REQUESTS:
1. Summarize the passage about RKO's crowded outlaw Westerns in two sentences.
2. In the passage about RKO's crowded outlaw Westerns, which outlaws are named as featuring in the 1946 story that Randolph Scott led?
3. Resume the passage about RKO's crowded outlaw Westerns after its final sentence.

SOURCE EXTRACT:
··········

In the 1940s Universal had done well by cramming as many monsters into a movie as possible. Pictures such as House of Frankenstein and House of Dracula put the likes of Boris Karloff, Lon Chaney Jr and John Carradine in the same film, with a story about the Wolf Man, Dracula, Frankenstein’s monster and heaven knows who-all else cheek by, er, jowl. RKO came to think that maybe they could try that wheeze with Westerns.

 

In 1946 they had Randolph Scott lead a cast in a story that featured Frank and Jesse James, the Dalton brothers, Sam Bass and Belle Starr all in the same story. Badman’s Territory was a hit. So much so that in 1948 Randy was back, and this time he was dealing with even more badmen: the Sundance Kid, the Youngers, the Daltons, Billy the Kid, Bill Doolin et al. Return of the Bad Men too did well.

··········

STORED RECORDS:

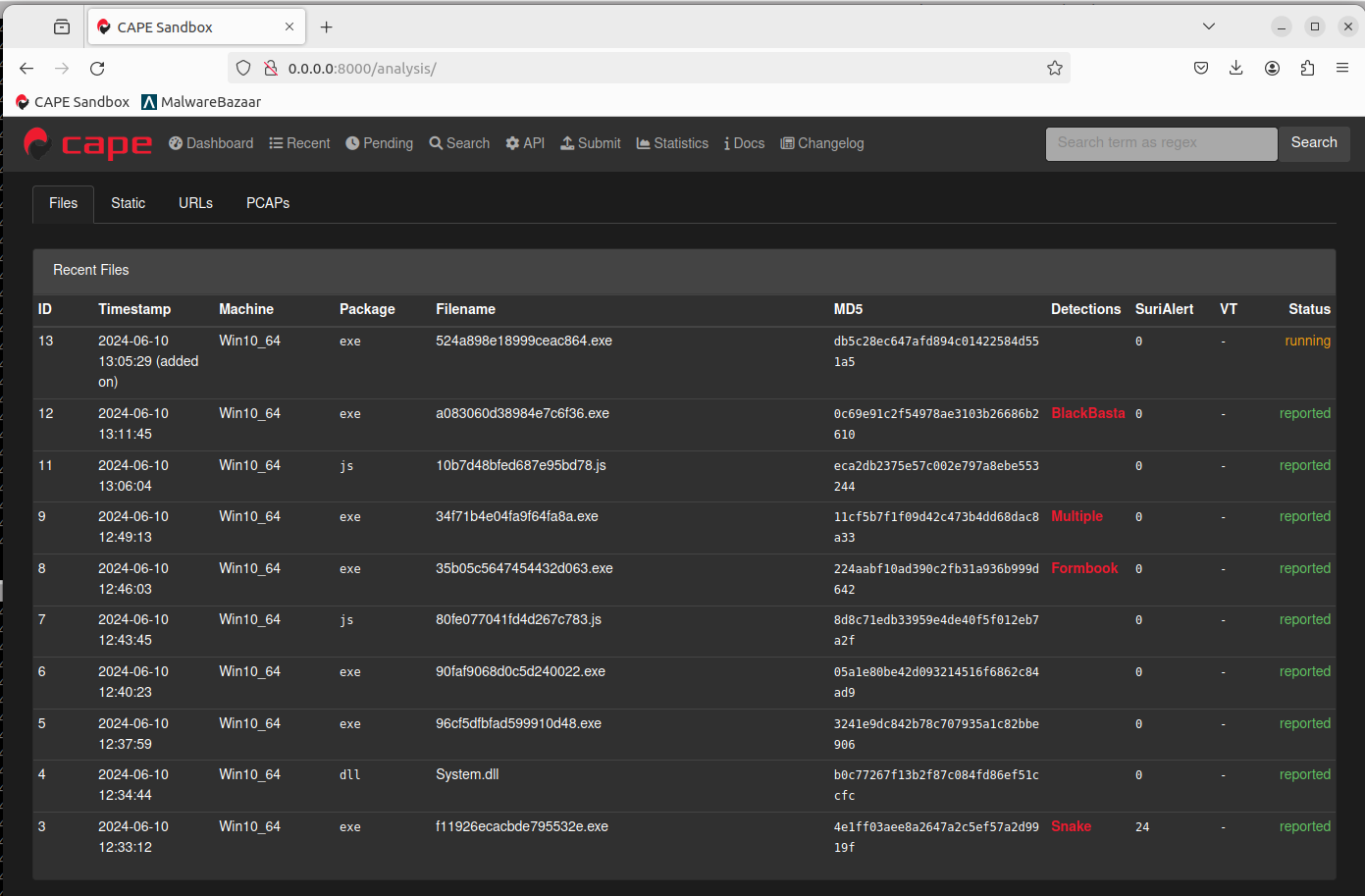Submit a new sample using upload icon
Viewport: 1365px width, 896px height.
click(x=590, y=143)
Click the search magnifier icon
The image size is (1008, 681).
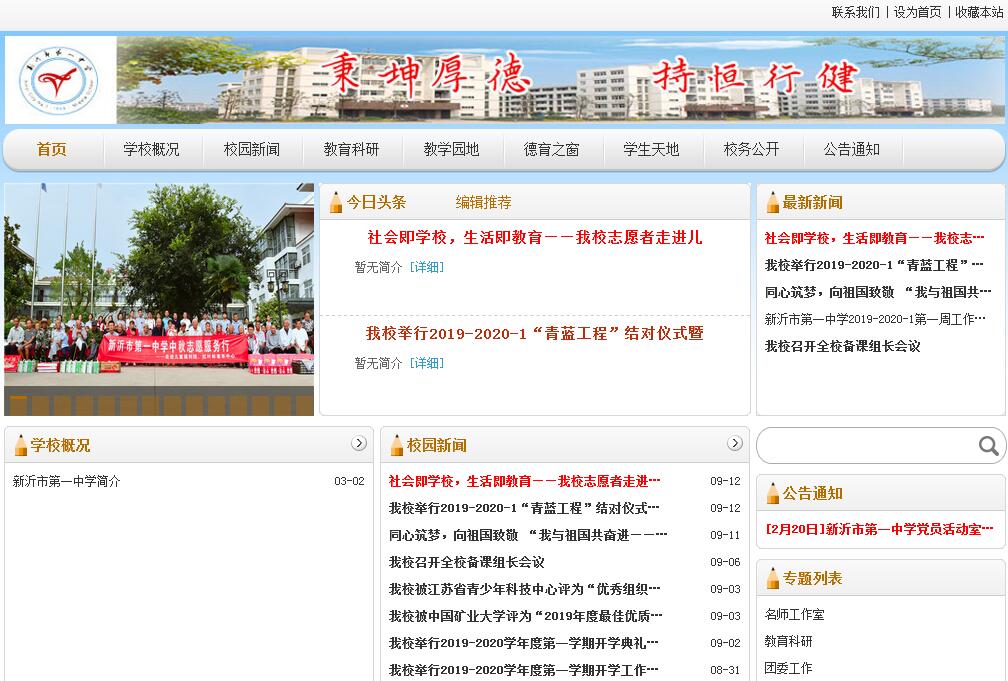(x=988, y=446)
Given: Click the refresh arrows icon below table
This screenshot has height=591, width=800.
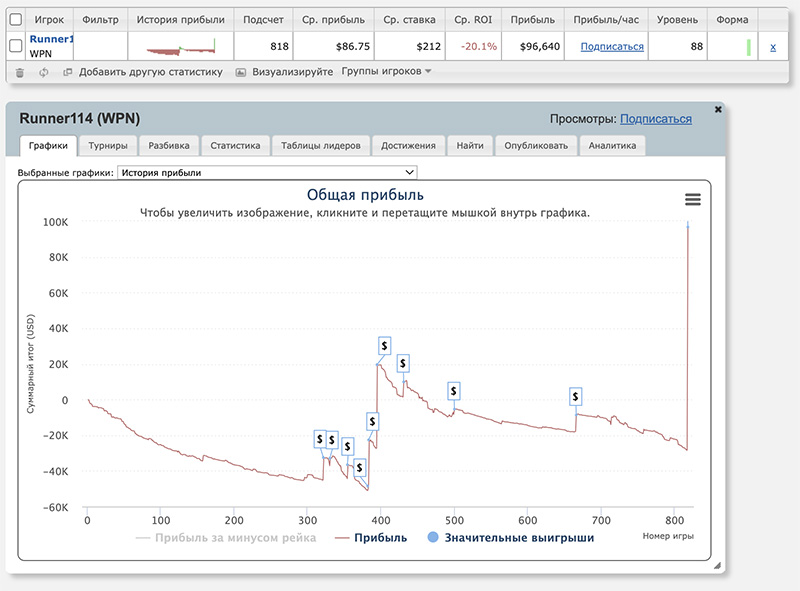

··········

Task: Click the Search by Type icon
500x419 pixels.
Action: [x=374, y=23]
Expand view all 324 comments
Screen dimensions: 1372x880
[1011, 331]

··········

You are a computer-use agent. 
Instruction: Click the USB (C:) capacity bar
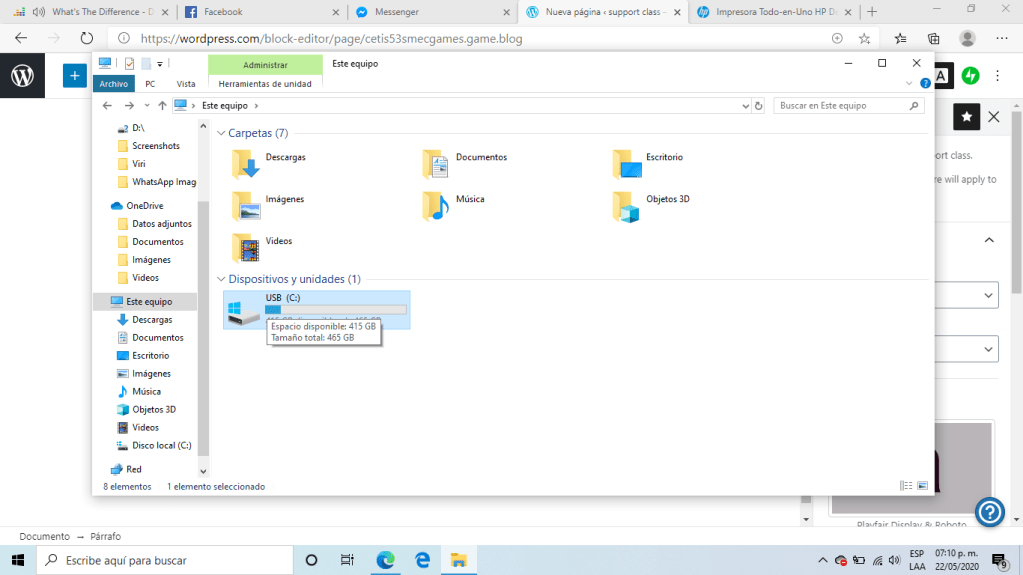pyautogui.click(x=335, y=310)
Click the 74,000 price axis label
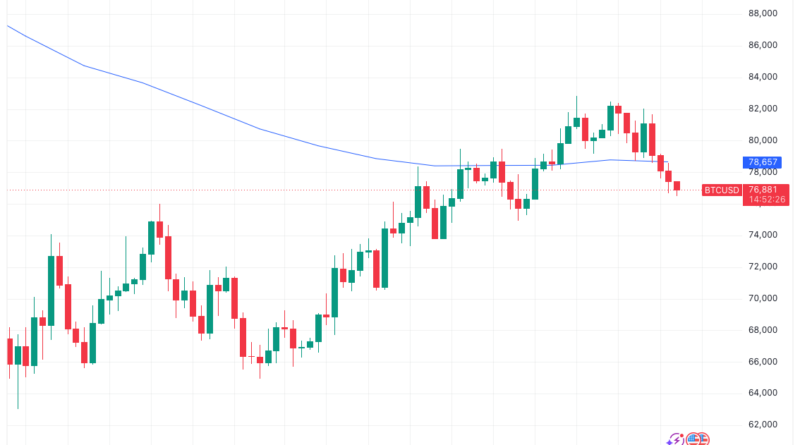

··········

ANSWERS FOR THIS EXERCISE:
1. In the 1940s Universal did well by putting as many monsters as possible into films such as House of Frankenstein and House of Dracula, and RKO came to think it could try the same idea with Westerns. Its 1946 film Badman's Territory, led by Randolph Scott with Frank and Jesse James, the Dalton brothers, Sam Bass and Belle Starr in the story, was a hit, and when Scott returned in 1948 to face even more badmen, Return of the Bad Men also did well.

2. Frank and Jesse James, the Dalton brothers, Sam Bass and Belle Starr.

3.
 

So, never ones to let a good gimmick drop, RKO was back yet again in 1951, with Best of the Badmen. This time Robert Ryan, who had been excellent as a sinister Sundance in Return, was promoted to lead, while Randy took the week off. The Los Angeles Times reported that “The bread-and-butter pictures at RKO seem to be those about ‘bad men’”. It added that these were “consistent money-makers and the new one will probably return several members of the former casts to duty.” And indeed, the Hollywood Reporter said that Randolph Scott would star in it. ‘Twas not to be.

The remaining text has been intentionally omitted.